Paul Robichaux’s recent Windows IT Pro column contains this passage:
If you don’t know when you’re about to run out of disk space on the log LUN, you’re totally doing it wrong. It leaves me slack-jawed with astonishment that in 2012 we still have administrators who suffer unplanned downtime due to log volumes filling up because of poor design or problems with backups. Stop the madness! Check your backups regularly and use monitoring, be it however primitive, to ensure that you don’t have this problem.
Paul is referring to this post on the MS Exchange Team blog, which mentions that:
…the number one reason why our Premier customers open Exchange 2010 critical situations is because Mailbox databases dismount due to running out of disk space on the transaction log LUN.
Either I missed that post when it was published a few months ago or I glossed over it and it didn’t catch my attention enough.
I’ve been stung by transaction log disks running out of space, even as recently as last year. I work in a very large Exchange environment where backups and storage monitoring are performed by two different teams, both of them outside of my team.
That puts us in the situation where failed backups, combined with either a storage monitoring problem or a human error in the escalation processes can (and has) caused a log volume to fill up. Another situation that can arise is when new servers are provisioned, our help desks begin putting mailboxes on them before they’ve been added to the backups.

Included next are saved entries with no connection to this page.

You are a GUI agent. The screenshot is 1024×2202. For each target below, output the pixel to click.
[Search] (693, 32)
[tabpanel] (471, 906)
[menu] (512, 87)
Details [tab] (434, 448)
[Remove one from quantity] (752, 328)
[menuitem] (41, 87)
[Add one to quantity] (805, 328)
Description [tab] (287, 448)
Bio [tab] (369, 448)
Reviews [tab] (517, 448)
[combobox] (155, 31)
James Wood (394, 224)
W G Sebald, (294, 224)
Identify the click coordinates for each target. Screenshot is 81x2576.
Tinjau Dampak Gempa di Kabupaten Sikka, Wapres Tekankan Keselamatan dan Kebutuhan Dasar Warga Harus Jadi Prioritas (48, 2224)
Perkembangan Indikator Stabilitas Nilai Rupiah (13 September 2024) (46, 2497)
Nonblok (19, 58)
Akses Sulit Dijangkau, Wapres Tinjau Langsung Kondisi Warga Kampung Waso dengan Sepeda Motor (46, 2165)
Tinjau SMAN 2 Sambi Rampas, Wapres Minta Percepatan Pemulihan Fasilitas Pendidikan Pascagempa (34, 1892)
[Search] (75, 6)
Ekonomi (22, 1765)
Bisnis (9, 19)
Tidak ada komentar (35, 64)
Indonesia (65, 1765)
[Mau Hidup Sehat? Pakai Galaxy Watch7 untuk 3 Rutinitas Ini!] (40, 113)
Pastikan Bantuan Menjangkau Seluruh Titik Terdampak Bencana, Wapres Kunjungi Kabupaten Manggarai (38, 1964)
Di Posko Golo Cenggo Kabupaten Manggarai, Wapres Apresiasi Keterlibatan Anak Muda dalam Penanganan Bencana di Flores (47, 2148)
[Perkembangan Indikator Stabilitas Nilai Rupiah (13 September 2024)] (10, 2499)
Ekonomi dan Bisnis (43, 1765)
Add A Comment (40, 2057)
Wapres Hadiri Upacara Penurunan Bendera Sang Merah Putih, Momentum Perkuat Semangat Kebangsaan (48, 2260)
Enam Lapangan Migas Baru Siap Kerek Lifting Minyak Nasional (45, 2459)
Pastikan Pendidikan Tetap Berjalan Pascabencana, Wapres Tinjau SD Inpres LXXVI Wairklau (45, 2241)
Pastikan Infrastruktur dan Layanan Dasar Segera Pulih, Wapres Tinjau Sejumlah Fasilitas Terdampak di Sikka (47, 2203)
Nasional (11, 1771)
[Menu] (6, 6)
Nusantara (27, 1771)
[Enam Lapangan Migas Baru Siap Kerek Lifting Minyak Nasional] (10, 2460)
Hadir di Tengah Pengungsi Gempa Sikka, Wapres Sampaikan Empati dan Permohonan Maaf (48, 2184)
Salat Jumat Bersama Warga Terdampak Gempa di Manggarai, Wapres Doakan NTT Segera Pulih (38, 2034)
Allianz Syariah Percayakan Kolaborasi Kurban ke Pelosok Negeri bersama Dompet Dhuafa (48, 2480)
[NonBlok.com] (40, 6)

Which is why I wrote this script to check the Exchange database backups and alert my team when they have not been backed up in the 48 hours or more. In fact that script is a better version than the one we run in production (I haven’t ported over the improvements I later made at home to the original).
Ever since we put it in place that script has alerted us to numerous situations before they could evolve into disasters.
Setting it up as a scheduled task to run daily is a job that will take you less than half an hour. I highly recommend it, not just because I wrote the script, but because it adds a valuable layer of protection to your environment.